Pengadilan Agama Jawa dan Madura diatur lebih lanjut dengan Staatsblad 1882/No.152. Anehnya, Staatsblad tersebut tidak memuat ketentuan terhadap wewenang Pengadilan Agama mungkin karena secara praktek wewenang tersebut sudah cukup jelas, yaitu hal kekeluargaan. Selain itu, Staatsblad tersebut memakai istilah agama yang salah dan menimbulkan keberatan dan ketidakpahaman orang Islam bersangkutan.
Kedudukan hukum Islam kemudian dirugikan melalui hukum Adat. Pasal 134 Ayat (2) Indische Staatsregeling 1929 (Undang Undang Dasar Hindia Belanda) menetapkan bahwa hukum Islam akan dianut hanya sepanjang telah diakui dalam hukum Adat dan tidak bertentangan dengan hukum Belanda. Pasal 134 Ayat (2) tersebut berdasarkan teori receptio in complex yang menyatakan hukum Islam tidak boleh berdiri sendiri kecuali sepanjang telah menjadi kebiasaan hukum Adat.

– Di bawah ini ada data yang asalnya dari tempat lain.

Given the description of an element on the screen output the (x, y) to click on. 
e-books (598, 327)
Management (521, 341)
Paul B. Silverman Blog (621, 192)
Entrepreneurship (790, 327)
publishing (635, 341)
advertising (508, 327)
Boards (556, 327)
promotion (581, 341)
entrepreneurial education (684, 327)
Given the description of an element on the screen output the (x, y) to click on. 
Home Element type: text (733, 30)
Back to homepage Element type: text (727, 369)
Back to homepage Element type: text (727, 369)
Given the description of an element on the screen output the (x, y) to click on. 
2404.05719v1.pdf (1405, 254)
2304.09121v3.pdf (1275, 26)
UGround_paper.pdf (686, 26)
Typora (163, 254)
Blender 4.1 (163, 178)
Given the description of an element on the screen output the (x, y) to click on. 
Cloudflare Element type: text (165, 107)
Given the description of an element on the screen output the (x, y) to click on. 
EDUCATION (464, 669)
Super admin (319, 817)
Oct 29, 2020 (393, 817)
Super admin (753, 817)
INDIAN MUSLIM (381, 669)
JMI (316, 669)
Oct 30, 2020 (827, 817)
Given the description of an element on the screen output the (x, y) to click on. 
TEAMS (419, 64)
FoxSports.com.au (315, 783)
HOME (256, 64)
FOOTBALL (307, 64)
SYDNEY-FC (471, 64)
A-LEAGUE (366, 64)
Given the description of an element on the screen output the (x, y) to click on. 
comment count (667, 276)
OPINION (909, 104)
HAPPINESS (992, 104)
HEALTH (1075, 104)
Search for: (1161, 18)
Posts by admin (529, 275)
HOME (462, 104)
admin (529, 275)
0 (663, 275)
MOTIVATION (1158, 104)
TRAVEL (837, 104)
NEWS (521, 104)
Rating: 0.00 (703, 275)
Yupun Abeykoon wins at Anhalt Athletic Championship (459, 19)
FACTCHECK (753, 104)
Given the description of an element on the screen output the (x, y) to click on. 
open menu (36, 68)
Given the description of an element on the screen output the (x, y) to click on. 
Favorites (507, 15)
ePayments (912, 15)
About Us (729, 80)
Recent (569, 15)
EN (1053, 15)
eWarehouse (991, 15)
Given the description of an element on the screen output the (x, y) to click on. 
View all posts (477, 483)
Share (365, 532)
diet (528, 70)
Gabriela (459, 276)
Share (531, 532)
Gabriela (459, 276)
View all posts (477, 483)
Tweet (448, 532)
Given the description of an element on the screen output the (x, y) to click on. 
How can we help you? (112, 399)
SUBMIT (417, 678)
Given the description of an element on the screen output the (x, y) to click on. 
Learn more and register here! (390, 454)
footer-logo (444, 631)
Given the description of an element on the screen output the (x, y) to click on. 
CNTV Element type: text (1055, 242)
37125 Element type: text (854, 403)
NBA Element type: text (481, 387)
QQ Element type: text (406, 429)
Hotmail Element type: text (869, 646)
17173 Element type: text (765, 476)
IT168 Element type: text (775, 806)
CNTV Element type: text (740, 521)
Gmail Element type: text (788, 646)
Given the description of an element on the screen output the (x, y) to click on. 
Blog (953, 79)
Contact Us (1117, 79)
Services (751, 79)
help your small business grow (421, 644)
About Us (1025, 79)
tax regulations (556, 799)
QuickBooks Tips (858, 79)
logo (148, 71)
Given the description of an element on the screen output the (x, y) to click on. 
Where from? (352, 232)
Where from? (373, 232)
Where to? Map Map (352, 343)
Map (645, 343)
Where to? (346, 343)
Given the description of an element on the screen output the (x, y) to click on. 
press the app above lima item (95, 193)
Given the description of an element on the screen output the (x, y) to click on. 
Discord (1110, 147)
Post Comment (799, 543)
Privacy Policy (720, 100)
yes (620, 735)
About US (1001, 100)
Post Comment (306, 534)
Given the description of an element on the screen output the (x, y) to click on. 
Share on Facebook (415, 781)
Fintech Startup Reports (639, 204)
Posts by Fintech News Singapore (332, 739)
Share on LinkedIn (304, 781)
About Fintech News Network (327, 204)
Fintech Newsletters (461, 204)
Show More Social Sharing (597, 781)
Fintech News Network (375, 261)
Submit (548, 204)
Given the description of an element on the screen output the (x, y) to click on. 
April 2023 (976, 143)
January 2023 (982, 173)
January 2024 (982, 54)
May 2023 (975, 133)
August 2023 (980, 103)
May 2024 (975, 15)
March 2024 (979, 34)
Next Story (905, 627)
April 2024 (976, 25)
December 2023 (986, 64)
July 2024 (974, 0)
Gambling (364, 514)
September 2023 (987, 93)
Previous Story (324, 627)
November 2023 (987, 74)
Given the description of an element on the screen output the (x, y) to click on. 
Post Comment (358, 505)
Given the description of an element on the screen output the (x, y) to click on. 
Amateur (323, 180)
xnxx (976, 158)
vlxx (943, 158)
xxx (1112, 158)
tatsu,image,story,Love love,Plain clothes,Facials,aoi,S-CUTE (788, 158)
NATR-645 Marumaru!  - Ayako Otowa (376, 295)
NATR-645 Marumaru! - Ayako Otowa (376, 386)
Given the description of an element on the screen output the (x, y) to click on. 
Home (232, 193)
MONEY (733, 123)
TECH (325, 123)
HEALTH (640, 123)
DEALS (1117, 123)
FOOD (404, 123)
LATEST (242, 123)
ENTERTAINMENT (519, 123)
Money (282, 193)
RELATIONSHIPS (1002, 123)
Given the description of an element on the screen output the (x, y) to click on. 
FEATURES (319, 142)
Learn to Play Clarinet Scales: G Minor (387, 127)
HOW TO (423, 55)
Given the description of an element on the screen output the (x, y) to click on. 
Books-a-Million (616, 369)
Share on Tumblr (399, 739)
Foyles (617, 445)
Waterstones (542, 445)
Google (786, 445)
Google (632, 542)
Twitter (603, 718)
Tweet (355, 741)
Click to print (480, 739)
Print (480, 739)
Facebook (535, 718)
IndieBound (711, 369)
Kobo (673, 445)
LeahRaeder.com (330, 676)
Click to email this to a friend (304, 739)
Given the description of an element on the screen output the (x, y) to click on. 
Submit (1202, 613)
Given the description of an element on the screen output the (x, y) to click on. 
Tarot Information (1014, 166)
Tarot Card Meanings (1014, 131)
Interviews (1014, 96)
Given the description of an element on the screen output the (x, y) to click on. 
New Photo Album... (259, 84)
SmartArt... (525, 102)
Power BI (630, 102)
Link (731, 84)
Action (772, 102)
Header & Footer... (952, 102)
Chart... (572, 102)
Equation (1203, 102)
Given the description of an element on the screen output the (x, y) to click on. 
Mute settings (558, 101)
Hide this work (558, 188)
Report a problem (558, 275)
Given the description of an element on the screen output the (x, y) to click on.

Dalam rangka Indische Staatsregeling, Pemerintah Hindia Belanda melakukan banyak perubahan terhadap Pengadilan Agama dengan akibat wewenangnya dibatasi. Staatsblad 1931/No.53 memberikan wewenang yang luas kepada Pengadilan Agama. Namun demikian, Staatsblad tersebut tidak pernah dilaksanakan.
Staatsblad 1931/No.53 diganti Staatsblad 1937/No.116 tentang Pengadilan Agama pada tingkat pertama. Pasal 2 Ayat (1) Staatsblad 1937/No.116 mencabut wewenang Pengadilan Agama terhadap perkara kewarisan. Meskipun, secara praktek, Pengadilan Agama masih berjalan dengan wewenang kewarisan tersebut. Staatsblad 1937/No.116 ditambah dengan Staatsblad 1937/No.610 tentang Hof voor Islamietische Zaken (Pengadilan Agama pada tingkat banding).
Kedua Staatsblad tahun 1937 tersebut ditambah dengan Staatsblad 1937/No.638 yo. 639 tentang Kerapatan Qadi (Pengadilan Agama pada tingkat pertama) dan Kerapatan Qadi Besar (Pengadilan Agama pada tingkat banding) di Kalimantan Timur dan Kalimantan Selatan. Staatsblad 1937/No.638 yo. 639 memberikan wewenang di bidang kewarisan kepada Pengadilan Agama di Kalimantan.
Pada tahun 1942, kebijakan Pemerintah Hindia Beland berhenti dengan kedatangan Pemerintah Angkatan Perang Jepang. Pemerintah Jepang tersebut mencoba perubahan luas terhadap hukum Indonesia tetapi, secara praktek, perubahannya tidak dilaksanakan.